Seleh Notes Volume 9 Number 2 March 2002

© Gill Roberts

Photographs:
Felicity Drown
Gill Roberts

The dance scarf

The brightly-coloured dance scarf, or sampur, is an integral part of most Javanese dance costumes. I have a large collection, which I always use in workshops.

Dancers with the sampur (dance scarf)

 

Stereotypically on my part, when I started this work I initially assumed that boys might be reluctant to use a dance scarf, but I have found in practice that they usually take to it quite happily (and some of them say ‘it’s really cool’).

The dance scarf can be very useful for children who are particularly self-conscious about dancing; it gives them a ‘prop’, something to focus on outside themselves.

We look at how the scarf can be used to amplify and emphasise dance movements, or to represent something else; wings, for instance, or fire, or even a weapon.

With older children I go on to explore the more abstract use of the scarf, in ‘pure dance’ movements or in fight sequences, and to develop skill in manipulating it.

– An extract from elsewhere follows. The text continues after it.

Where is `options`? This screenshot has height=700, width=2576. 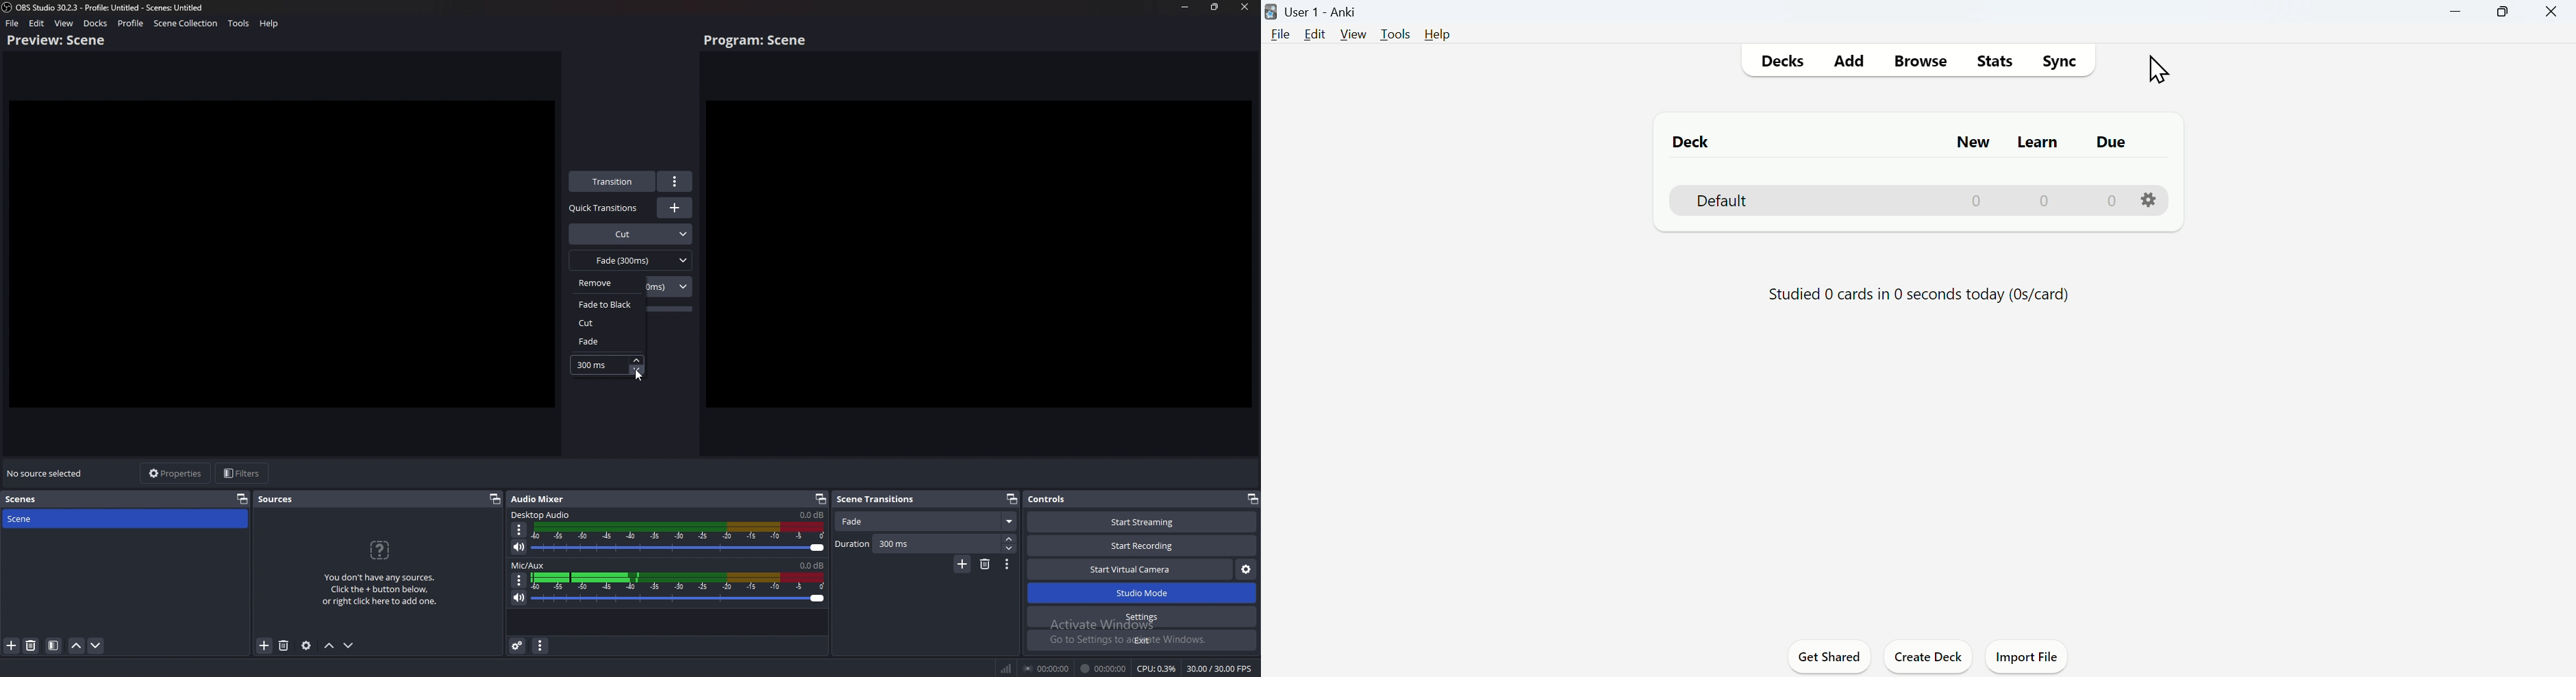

With younger children I focus on using it as a prop for representing some aspect of the character they are dancing (bird or butterfly wings, for instance, or elephant’s trunk or ears, or a peacock’s tail, etc).

Making costumes
Javanese dance can be a great stimulus for art and design work. Masks and head-dresses can be made and decorated in a variety of ways - batik scarves, too.

On at least one school project with Golden Deer Gamelan, children as young as four years old were able to make their own dance scarves for a performance, and Year 2 classes made some really spectacular head-dresses.